Given passage:
Imagine you give a dinner party and a friend of a friend brings a stranger to your house as his guest. He seems pleasant enough. Imagine that this stranger goes upstairs halfway through the dinner party and locks himself in one of your bedrooms and won't come out. Imagine you can't move him for days, weeks, months. If ever. This is what Miles does, in a chichi house in the historic borough of Greenwich, in the year 2009-10, in There but for the.

Who is Miles, then? And what does it mean, exactly, to live with other people? Sharply satirical and sharply compassionate, with an eye to the meanings of the smallest of words and the slightest of resonances, There but for the fuses disparate perspectives in a crucially communal expression of identity and explores our very human attempts to navigate between despair and hope, enormity and intimacy, cliche and grace. Ali Smith's dazzling new novel is a funny, moving book about time, memory, thought, presence, quietness in a noisy time, and the importance of hearing ourselves think.

Dataset extract:
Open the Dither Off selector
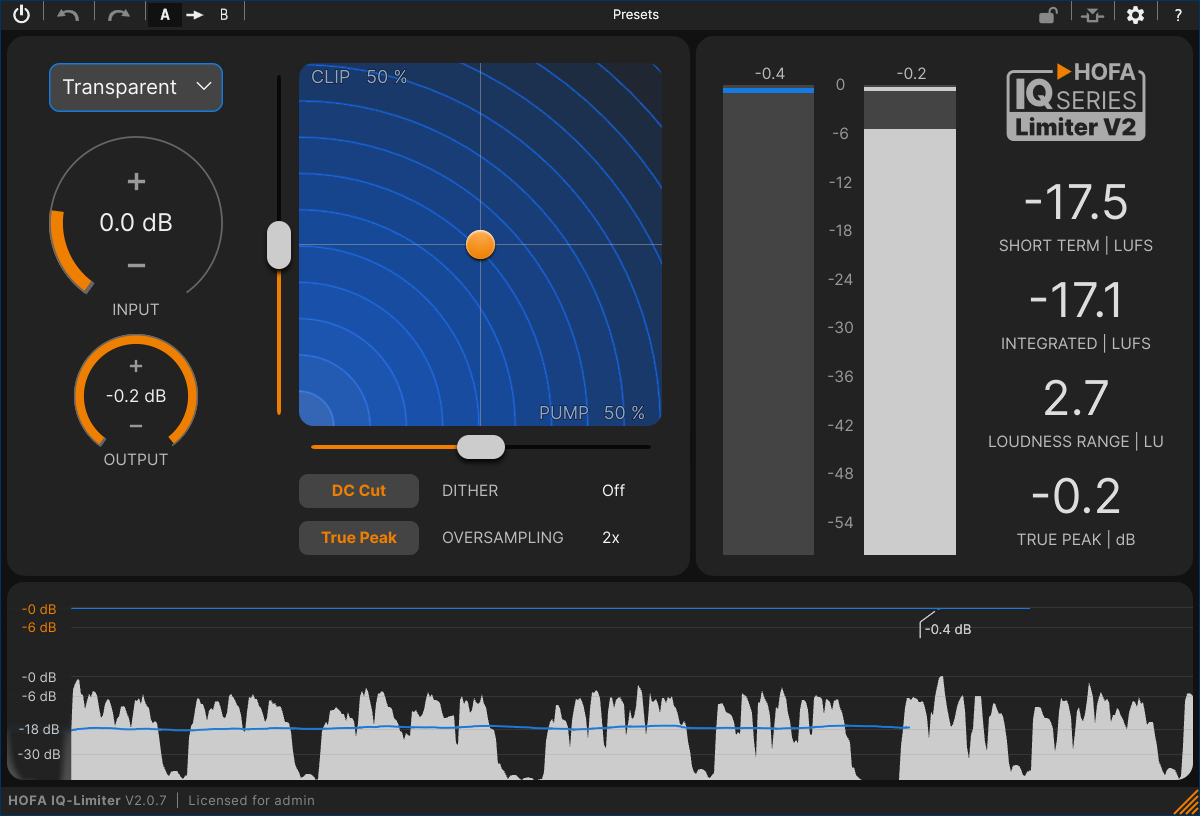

---

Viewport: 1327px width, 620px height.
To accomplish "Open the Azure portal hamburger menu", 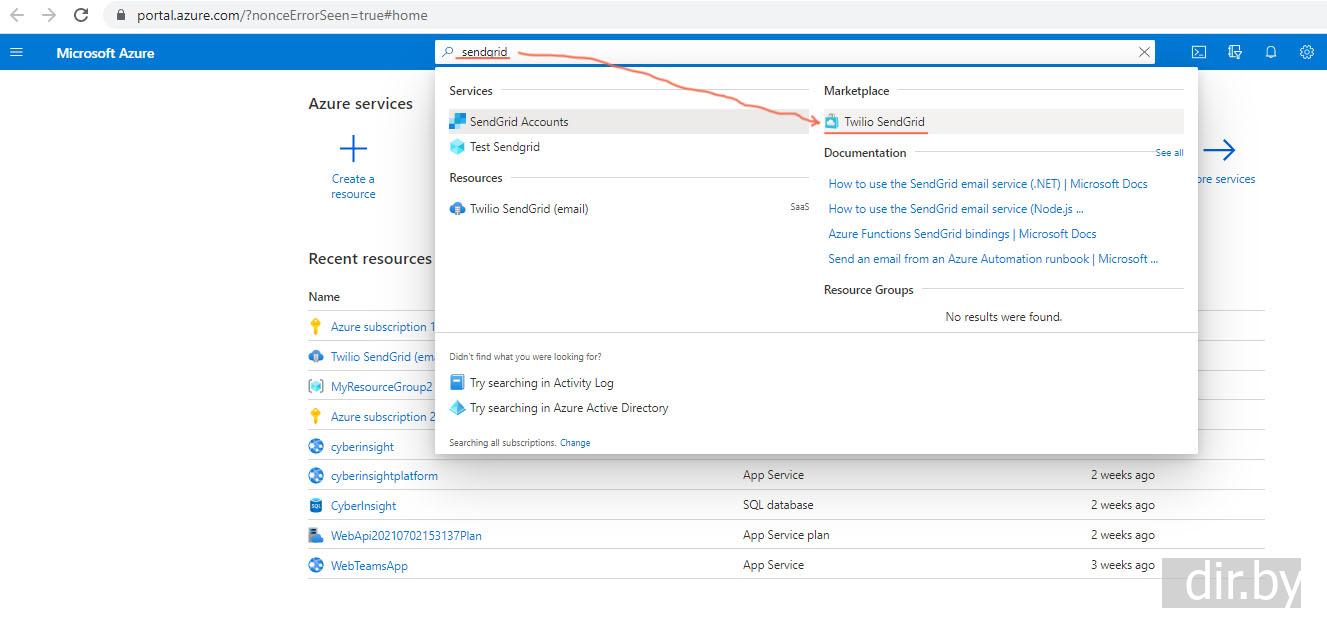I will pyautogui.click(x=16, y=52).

==

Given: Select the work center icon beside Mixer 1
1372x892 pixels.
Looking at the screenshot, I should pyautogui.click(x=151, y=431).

Exercise 1:
In the novel description, where is the house in which Miles locks himself in a bedroom?
Exercise 2:
Please continue the novel description, picking up after its last sentence.

Task response 1:
In the historic borough of Greenwich.

Task response 2:
Reviews by members of our Uncorrected Proof Book Club

Review #1 by Louis Bravos, Box Hill, VIC

Ali Smith - the Booker and Orange prize always-a-bridesmaid, never-a-bride - has been on my list of authors to read for a long time, but like so many authors she is not quite at the top of that list. With so many books to read, I may have perpetually kept her four previous novels and four collections of short stories on that 'shelf' of books I'd buy if there weren't so many other authors I want to read first.

Which is why I signed up for the uncorrected proofs book club. Not just for the chance to read a book before anyone else, but also for the chance to read a book that I might not have picked up otherwise - and I'm glad I did. It's a great book, seemingly written for the Booker prize shortlist (and some authors are just born to write books for Bookers - I do hope she wins one day, perhaps this year?) these are novels that are achingly contemporary, witty and easy to read while still being deep.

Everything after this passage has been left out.